Yawn, Renae Shadler and collaborators |
What Tregloan finds fascinating is the way PQ is looking at design as something that happens in the here and now and examining live performance from that perspective, making it special and different from recorded culture.
Tregloan will principally show documentation using video, books and interactive websites representing works that are “participatory and in-location,” like the film of Renae Shadler’s Yawn (2015), part of her In Ya Ear series, made with commuters in a railway station. “It’s a beautiful work because it’s very simply shot in a single frame with a whole range of human beings yawning for the camera. It’s participatory for the volunteers but when you’re watching it also becomes a participatory experience. Renae will collect Prague yawns on location and transfer them into the exhibit room each day.”
Democratic Set, Back to Back Theatre |
Other works in Tregloan’s program that occupy public space are Super Critical Mass and PVI Collective’s Resist. The former is the MCA version involving 40 volunteers humming—“it was on the collections floor with works that we know quite well. The room, the whole space was refreshed by the action of the mass. We’re going to show documentation of Resist and make a new version of it—a collaboration between Prague and Perth. PVI’s Kate Neylon will be in Prague canvassing citizens for the hot issues that they want debated.” A tug-of-war will take place in Perth with locals representing the citizens of Prague; “it will be documented and sent to Prague.”

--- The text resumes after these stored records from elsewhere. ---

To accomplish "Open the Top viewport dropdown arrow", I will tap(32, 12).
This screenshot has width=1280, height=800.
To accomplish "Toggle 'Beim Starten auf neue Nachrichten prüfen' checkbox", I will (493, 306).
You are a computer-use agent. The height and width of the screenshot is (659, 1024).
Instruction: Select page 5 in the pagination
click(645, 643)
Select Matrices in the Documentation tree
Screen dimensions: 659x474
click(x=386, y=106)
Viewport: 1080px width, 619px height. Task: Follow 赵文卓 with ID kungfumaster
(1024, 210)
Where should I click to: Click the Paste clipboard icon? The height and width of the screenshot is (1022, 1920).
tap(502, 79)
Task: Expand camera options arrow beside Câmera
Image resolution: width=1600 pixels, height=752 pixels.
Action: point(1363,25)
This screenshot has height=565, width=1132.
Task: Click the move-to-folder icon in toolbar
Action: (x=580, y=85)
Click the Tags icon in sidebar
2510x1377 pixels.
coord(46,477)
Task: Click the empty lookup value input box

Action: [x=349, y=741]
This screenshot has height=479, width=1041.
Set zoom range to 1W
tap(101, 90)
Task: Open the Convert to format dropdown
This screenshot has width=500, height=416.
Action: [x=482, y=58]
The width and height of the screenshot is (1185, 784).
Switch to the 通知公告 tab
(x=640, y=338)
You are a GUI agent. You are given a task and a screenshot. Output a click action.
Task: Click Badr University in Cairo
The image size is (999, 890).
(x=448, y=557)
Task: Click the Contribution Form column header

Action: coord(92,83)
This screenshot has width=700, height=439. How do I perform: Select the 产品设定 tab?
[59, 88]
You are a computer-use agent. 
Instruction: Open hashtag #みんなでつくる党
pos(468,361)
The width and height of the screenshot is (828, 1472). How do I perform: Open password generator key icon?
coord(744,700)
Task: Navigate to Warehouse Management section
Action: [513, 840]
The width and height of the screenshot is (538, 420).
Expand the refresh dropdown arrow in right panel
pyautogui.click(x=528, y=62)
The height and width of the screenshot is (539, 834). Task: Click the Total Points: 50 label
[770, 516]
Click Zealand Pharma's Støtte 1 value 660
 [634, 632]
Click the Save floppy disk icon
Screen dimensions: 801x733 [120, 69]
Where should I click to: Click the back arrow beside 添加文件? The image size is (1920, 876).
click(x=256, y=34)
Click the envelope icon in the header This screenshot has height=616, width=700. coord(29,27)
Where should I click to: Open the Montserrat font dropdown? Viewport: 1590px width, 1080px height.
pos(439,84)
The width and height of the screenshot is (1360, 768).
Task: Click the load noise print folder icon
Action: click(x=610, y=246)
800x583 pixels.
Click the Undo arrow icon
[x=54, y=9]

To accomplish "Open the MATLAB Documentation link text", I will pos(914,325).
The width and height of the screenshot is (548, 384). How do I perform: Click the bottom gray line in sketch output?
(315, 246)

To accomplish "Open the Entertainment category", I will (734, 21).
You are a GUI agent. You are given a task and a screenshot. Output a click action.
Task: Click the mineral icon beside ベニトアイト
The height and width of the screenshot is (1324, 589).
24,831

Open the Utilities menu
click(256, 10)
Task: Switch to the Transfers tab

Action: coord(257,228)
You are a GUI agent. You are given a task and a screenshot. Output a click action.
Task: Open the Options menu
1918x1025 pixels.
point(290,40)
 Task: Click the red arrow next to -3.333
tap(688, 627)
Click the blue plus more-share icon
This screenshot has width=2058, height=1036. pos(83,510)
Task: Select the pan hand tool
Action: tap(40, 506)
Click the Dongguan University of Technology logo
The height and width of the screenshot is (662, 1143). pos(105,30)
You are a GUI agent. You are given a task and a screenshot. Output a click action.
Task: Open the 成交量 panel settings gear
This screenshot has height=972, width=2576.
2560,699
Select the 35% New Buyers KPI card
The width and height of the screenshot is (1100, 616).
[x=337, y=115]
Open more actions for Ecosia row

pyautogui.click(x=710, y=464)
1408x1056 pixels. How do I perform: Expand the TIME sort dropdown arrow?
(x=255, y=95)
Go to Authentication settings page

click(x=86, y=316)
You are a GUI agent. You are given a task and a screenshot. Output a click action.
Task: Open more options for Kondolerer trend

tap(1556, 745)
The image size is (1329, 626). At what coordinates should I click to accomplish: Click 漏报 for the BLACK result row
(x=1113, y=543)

These works attracted Tregloan because of “their participatory nature and the other semantic I’m working with, the power of mass. [PQ’s other themes are music, politics, space]” Titling her curation The Mass, she says she is “working around the idea of weather as the outcome of mass action. A single raindrop is not rain; a mass of raindrops becomes rain.” Similarly, people put politicians in power, a mass effect, and they deal with the weather. To further the metaphorical connection, says Tregloan “we are going to have giant meteorological balloons in the room. Some days the room might be quite full and on others have just a single balloon. Because of the theme I wanted something participatory in the room that would be very simple. The air currents you create will shift the balloons around or you might need to push them out of the way.”
Resist, Mumbai, PVI Collective photo Punit Paranjpe |
Although more conventional theatre, The Malthouse production The Shadow King will be represented for its innovative design, especially the use of participatory filmmaking for its projections and for its dialogue between “a very old play and an extremely old culture.” The spiritually potent dilly bag from the production will be exhibited in the Object section of PQ.
Other exhibits include NORPA’s The Home Project which focused on the Winsome Hotel’s history as alternate cabaret scene, band venue and now homeless shelter and soup kitchen in Lismore. NORPA put several artists in place, working with the residents, collecting stories and creating, says Tregloan, “a one-off Hospitality event” for people welcomed back to the venue.
Tregloan emphasises that PQ “is not a market. It’s a tasting, a feast. It’s not like many biennales where everything is clean and neat and in its place. It’s quite an anarchic event. This is another of its strengths. It means everyone is there on an investigative path and you make your own way.” RT
PQ 2015, 13th Prague Quadrennial of Performance Design and Space, Prague, 18-28 June; PQAU is an initiative of the IETM-Australia Council for the Arts Collaboration Project and with support from Arts Victoria.